Instrucciones a seguir: Extrae completo el mensaje de abajo del cardenal Piacenza a los seminaristas, sin cambiar ni una letra.

Texto:
══════════════════════════════
10 de octubre de 2011

Del Cardenal Piacenza a los seminaristas

El futuro de la Iglesia, que es cierto, porque está en las manos de su Cabeza y Señor, que es Cristo, pulsa en vuestras existencias. Los seminaristas de hoy, Sacerdotes de mañana, son la esperanza viva del camino que la Iglesia siempre realiza en el mundo. Gracias de corazón, en nombre de la Iglesia, por el vuestro sí ¡tan generoso! Sabed desde ahora, que el Prefecto de la Congregación para el Clero reza por vosotros, para que el vuestro sí al Señor sea total e incondicionado.

Esto es el secreto de la felicidad, el secreto de la plena realización de la vida Sacerdotal: donar todo, sin conservar nada para uno mismo, ¡siguiendo el ejemplo de Jesús!

No pretendo en este encuentro proponeros una conferencia, sino, sencillamente, un coloquio informal, concediendo espacio a vuestras eventuales preguntas espontáneas. A vuestras preguntas antepongo algunas breves reflexiones sobre lo que juzgo fundamental hoy, y siempre, en la formación sacerdotal.

1. El primado de Dios

Es algo adquirido por la experiencia eclesial, que las vocaciones nacen, florecen, se desarrollan y llegan a madurez sólo donde se reconoce claramente el primado de Dios. Cualquier otra motivación, que también puede acompañar el inicio de la percepción de una llamada al sacerdocio, confluye en el movimiento de total donación al Señor y en el reconocimiento de su primado en nuestra vida, en la vida de la Iglesia y en la del mundo.
══════════════════════════════
Datos proporcionados:
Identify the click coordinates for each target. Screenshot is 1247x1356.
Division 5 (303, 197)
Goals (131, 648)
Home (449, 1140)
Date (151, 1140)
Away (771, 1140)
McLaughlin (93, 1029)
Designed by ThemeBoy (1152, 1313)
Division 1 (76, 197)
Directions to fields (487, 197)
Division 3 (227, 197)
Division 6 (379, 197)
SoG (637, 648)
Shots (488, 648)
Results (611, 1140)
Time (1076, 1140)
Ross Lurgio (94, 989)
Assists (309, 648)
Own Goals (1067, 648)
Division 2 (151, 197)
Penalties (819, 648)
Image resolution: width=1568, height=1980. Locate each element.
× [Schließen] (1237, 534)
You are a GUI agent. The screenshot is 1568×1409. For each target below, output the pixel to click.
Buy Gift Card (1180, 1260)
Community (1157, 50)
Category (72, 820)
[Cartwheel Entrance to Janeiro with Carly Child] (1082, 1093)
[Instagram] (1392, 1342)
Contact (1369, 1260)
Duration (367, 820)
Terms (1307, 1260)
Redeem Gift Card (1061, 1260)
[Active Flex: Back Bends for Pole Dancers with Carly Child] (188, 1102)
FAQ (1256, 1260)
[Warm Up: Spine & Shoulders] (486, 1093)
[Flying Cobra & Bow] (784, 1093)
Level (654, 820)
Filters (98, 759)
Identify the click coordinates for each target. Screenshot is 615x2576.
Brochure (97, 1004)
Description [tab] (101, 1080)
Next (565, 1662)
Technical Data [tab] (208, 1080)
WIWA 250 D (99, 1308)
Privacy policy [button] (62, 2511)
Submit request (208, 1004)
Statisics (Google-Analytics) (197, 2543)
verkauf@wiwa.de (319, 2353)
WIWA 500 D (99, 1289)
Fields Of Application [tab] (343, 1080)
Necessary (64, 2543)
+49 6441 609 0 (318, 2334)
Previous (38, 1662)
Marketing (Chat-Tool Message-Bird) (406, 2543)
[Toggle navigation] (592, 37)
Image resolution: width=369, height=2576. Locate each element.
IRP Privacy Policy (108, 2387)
══════════════════════════════
Resultado del ejercicio:
10 de octubre de 2011

Del Cardenal Piacenza a los seminaristas

El futuro de la Iglesia, que es cierto, porque está en las manos de su Cabeza y Señor, que es Cristo, pulsa en vuestras existencias. Los seminaristas de hoy, Sacerdotes de mañana, son la esperanza viva del camino que la Iglesia siempre realiza en el mundo. Gracias de corazón, en nombre de la Iglesia, por el vuestro sí ¡tan generoso! Sabed desde ahora, que el Prefecto de la Congregación para el Clero reza por vosotros, para que el vuestro sí al Señor sea total e incondicionado.

Esto es el secreto de la felicidad, el secreto de la plena realización de la vida Sacerdotal: donar todo, sin conservar nada para uno mismo, ¡siguiendo el ejemplo de Jesús!

No pretendo en este encuentro proponeros una conferencia, sino, sencillamente, un coloquio informal, concediendo espacio a vuestras eventuales preguntas espontáneas. A vuestras preguntas antepongo algunas breves reflexiones sobre lo que juzgo fundamental hoy, y siempre, en la formación sacerdotal.

1. El primado de Dios

Es algo adquirido por la experiencia eclesial, que las vocaciones nacen, florecen, se desarrollan y llegan a madurez sólo donde se reconoce claramente el primado de Dios. Cualquier otra motivación, que también puede acompañar el inicio de la percepción de una llamada al sacerdocio, confluye en el movimiento de total donación al Señor y en el reconocimiento de su primado en nuestra vida, en la vida de la Iglesia y en la del mundo.